St. Petersburg (taz) – Dem im Februar verhafteten Atomexperten und Mitarbeiter der norwegischen Umweltorganisation „Bellona“ in St. Petersburg, Aleksandr Nikitin (vgl. taz vom 9. 2. 96), wird nach wie vor ein Anwalt verweigert. Seine Familie ist systematischem Terror durch die Sicherheitspolizei (FSB) ausgesetzt.

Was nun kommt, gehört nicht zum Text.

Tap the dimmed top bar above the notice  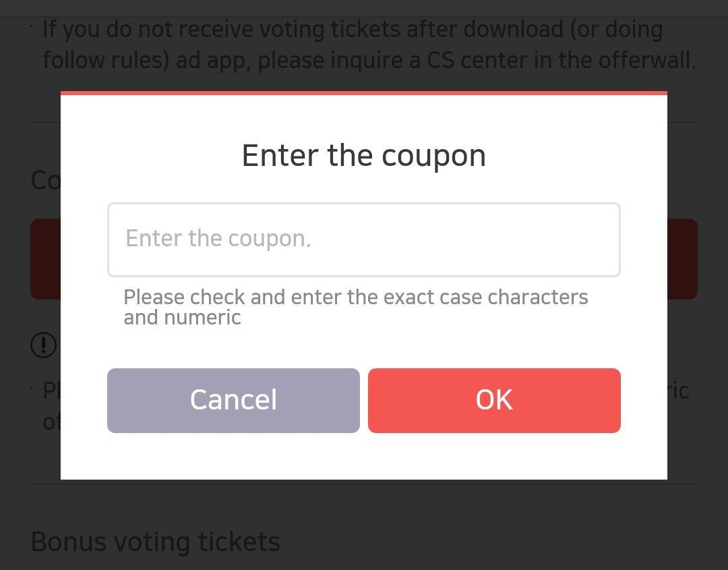364,8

Dem ehemaligen Marineoffizier der Nordmeerflotte wird vorgeworfen, daß er über den unglaublichen Umgang mit radioaktivem Material und abgebrannten Reaktoren von Atom-U-Booten berichtet hat. Die Zustände waren durch einen Bericht von Bellona international öffentlich geworden.

Nikitins Ehefrau Tatjana Tjernova berichtet, daß FSB-Mitarbeiter sie praktisch auf Schritt und Tritt bewachen, sie auf der Straße ansprechen, zu Hause anrufen und ihr ständig neue „Enthüllungen“ über die angebliche Spionagetätigkeit ihres Ehemannes erzählen wollten. Das gleiche passiere ihren beiden Töchtern Julia und Anna. Tatjana Tjernova: „Es sind die gleichen Methoden, die man zu Sowjetzeiten einsetzte, um erst die Familie eines Verhafteten fertig zu machen und dann diesen selbst.“

Sie selbst hatte nur ein einziges Mal die Möglichkeit, ihren Ehemann seit dessen Festnahme zu sprechen: drei Minuten lang und im Beisein von zwei Polizeibeamten. Man habe ihr mitgeteilt, die „Spionage“ ihres Mannes werde schon aufgrund der Fluchtvorbereitungen der Familie bewiesen, berichtet Tjernova. Nikitins Familie verfolgt seit längerem Pläne, nach Kanada umzusiedeln. Daraus hatten Nikitin und Tjernova auch kein Geheimnis gemacht: Die Vorbereitungen und der damit verbundene Papierkrieg dauerten zwei Jahre. Die Verhaftung Aleksandr Nikitins erfolgte vermutlich nicht zufällig am gleichen Tag, an dem die Familie von der kanadischen Botschaft das Einreisevisum erhielt.

Dem von Nikitin gewünschten Rechtsanwalt Jury Shmidt wird nach wie vor die Übernahme seiner Verteidigung verweigert. Shmidt ist sich zwar sicher, daß der Verfassungsgerichtshof eine dagegen erhobene Klage positiv bescheiden werde. Allerdings könne eine solche Entscheidung Monate dauern.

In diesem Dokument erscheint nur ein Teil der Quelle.